The state of Cyberpunk
A really nice interview with Cory Doctorow in Strange Horizons, contains loads of interesting stuff, including this very good summary of what’s happening in computer oriented science-fiction today:
“I think if you look at cyberpunk fiction, you’ll see that computers are primarily a metaphor for lots of other things, and that they’re rarely treated mimetically, and so they’re never really come to grips with. So we have gods in the machine, we have the Loa of Gibson’s [Sprawl trilogy], and we have viruses that are completely technically nonsensical, but are kind of a metaphor for how bad ideas spread and so on. And by treating computers and the Internet as metaphors, I think that we have foreclosed our imagination.
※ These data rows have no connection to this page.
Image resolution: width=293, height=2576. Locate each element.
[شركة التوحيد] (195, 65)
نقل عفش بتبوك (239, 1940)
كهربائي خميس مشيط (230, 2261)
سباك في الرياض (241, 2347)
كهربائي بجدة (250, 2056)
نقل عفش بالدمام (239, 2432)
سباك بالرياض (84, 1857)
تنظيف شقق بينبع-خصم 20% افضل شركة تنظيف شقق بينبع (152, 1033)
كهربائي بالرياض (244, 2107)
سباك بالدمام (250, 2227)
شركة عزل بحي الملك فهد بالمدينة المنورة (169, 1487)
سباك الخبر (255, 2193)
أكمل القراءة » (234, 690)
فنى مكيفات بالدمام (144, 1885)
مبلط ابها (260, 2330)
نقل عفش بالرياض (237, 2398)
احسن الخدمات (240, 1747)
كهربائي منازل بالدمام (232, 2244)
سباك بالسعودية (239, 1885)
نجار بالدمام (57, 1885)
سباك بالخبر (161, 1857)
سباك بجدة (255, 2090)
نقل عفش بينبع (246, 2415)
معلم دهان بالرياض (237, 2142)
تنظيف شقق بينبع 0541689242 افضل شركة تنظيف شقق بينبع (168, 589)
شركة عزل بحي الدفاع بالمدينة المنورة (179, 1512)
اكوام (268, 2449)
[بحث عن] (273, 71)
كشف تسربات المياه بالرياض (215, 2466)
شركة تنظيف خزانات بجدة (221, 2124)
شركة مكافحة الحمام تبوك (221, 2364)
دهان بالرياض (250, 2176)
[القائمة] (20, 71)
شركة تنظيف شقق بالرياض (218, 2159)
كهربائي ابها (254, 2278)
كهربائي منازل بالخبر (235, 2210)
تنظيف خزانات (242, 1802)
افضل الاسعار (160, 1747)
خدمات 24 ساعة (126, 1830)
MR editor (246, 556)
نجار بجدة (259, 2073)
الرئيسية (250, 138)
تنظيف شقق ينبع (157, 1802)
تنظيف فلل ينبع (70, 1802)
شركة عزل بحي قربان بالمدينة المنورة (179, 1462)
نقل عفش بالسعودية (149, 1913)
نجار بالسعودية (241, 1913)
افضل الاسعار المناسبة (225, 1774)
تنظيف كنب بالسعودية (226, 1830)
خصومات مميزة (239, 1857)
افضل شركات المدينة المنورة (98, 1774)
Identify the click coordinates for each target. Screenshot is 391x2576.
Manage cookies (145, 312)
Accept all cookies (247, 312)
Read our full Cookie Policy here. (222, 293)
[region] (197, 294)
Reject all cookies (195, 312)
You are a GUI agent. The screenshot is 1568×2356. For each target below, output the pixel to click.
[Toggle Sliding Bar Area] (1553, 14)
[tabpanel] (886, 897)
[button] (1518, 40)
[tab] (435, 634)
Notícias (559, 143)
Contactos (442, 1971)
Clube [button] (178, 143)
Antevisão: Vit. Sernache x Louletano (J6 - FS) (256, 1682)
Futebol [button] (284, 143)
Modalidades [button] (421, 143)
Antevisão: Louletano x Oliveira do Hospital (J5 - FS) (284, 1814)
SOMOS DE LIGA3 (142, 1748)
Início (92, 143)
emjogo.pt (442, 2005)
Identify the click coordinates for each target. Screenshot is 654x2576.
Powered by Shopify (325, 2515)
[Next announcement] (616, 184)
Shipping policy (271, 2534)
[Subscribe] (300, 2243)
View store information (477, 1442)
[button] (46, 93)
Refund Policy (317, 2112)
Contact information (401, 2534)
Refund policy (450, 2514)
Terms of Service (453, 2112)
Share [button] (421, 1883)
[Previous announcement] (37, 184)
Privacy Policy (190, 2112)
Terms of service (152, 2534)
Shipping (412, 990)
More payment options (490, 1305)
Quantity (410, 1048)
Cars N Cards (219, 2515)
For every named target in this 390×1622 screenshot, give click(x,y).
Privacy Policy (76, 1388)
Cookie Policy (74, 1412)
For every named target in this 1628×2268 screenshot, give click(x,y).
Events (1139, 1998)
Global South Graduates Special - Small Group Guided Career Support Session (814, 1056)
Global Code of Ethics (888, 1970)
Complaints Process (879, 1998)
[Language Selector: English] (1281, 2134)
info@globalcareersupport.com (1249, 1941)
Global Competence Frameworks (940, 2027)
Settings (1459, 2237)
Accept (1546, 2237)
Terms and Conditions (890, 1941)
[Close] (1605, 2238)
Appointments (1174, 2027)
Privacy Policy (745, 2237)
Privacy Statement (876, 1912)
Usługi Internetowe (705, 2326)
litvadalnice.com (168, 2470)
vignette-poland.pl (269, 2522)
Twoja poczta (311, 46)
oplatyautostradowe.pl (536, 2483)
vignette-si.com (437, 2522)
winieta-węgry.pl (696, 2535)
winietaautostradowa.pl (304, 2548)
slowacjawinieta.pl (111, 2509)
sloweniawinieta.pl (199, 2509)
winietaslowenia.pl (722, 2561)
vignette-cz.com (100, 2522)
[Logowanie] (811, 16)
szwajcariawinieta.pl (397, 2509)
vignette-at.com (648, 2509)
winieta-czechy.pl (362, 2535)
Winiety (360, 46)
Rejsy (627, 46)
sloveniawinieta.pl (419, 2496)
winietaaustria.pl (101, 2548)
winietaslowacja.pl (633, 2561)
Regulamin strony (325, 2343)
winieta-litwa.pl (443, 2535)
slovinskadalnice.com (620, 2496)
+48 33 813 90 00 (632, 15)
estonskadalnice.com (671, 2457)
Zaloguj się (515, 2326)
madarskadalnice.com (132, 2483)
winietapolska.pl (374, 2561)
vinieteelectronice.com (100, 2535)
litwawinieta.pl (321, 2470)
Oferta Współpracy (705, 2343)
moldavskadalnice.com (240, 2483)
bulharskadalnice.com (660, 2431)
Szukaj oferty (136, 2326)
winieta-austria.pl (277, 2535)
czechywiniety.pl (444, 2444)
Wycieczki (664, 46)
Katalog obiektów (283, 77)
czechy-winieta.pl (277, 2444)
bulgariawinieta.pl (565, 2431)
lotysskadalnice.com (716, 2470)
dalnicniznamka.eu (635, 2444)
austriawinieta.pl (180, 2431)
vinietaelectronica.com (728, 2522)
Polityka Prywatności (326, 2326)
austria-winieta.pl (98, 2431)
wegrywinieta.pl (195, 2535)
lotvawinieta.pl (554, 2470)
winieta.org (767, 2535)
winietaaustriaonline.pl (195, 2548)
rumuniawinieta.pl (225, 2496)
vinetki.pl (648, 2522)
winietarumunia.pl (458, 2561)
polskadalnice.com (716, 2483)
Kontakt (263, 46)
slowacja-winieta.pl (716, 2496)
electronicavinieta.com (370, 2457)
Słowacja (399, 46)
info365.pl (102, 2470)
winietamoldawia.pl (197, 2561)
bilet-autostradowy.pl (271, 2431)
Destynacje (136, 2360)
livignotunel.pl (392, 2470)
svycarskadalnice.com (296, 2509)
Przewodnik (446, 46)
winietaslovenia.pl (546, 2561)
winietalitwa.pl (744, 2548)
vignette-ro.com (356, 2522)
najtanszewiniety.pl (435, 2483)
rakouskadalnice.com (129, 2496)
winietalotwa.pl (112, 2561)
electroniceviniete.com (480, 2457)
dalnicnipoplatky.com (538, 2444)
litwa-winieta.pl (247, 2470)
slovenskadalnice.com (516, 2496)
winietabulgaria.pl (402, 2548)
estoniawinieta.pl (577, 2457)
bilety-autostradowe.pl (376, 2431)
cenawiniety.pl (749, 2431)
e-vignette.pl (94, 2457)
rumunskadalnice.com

I think it would be interesting to find some of the science fiction writers of the generation that came before the generation that I’m part of, to turn their hand to writing rigorously and mimetically about computers, and treating some of the technology that’s further out, like nanotech and biotech, metaphorically.
I think that would be a very interesting thing in fact, and obviously there are some writers who are doing this. Charlie Stross is certainly a master of this, and Rudy Rucker and Rudy Rucker Jr. had a story this morning on the Infinite Matrix that is pretty damn mimetic about computers, and Sterling is actually pretty mimetic about computers, but there’s still a lot of very, very metaphorical stuff, including the new Gibson novel — which is brilliant, but treats watermarks in a way that is completely at odds with how watermarks really work. [The novel] uses them as this great and daring metaphor for the unconscious intention of the artist and so on — but really turned out to be as a work of speculative fiction . . . kind of flat, at least in respect to this watermarking stuff, because it was ill-informed about this. And don’t get me wrong, I don’t want to give the impression that Pattern Recognition was a bad book or a failure of a book or even a deeply flawed book, but it wasn’t the book I would’ve hoped for, given the elements that Gibson marshaled, which are brilliant. Gibson can still write circles around 99% of the people writing today, so I certainly don’t want to give that impression.”